Data shown: Begin

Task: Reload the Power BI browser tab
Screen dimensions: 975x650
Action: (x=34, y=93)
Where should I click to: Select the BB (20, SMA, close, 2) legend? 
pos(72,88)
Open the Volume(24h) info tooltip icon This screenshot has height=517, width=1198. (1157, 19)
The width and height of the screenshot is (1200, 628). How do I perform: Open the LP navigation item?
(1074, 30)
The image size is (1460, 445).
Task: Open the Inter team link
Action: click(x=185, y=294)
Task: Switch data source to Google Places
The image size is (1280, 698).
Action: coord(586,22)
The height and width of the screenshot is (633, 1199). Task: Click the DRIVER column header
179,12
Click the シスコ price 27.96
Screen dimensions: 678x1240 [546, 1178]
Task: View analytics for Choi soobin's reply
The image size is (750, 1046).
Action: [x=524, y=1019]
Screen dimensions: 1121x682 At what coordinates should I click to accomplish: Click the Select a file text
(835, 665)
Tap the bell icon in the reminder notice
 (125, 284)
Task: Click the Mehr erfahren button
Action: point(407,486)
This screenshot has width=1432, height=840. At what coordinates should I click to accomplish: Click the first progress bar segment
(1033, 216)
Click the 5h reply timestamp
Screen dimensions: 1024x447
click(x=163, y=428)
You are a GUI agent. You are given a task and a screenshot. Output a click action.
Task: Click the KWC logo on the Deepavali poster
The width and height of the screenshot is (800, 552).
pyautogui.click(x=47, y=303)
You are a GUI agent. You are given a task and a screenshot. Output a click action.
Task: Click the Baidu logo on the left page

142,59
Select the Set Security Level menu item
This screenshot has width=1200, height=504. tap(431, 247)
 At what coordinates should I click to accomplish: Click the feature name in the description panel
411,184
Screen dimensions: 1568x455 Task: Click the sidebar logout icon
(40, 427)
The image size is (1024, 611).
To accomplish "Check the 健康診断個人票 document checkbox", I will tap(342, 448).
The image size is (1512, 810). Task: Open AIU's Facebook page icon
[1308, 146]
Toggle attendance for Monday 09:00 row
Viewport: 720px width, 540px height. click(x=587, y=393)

Data shown: End

-- Required action --
What lines above hold the word "reply"? List them all.

-- Answer box --
Task: View analytics for Choi soobin's reply
Click the 5h reply timestamp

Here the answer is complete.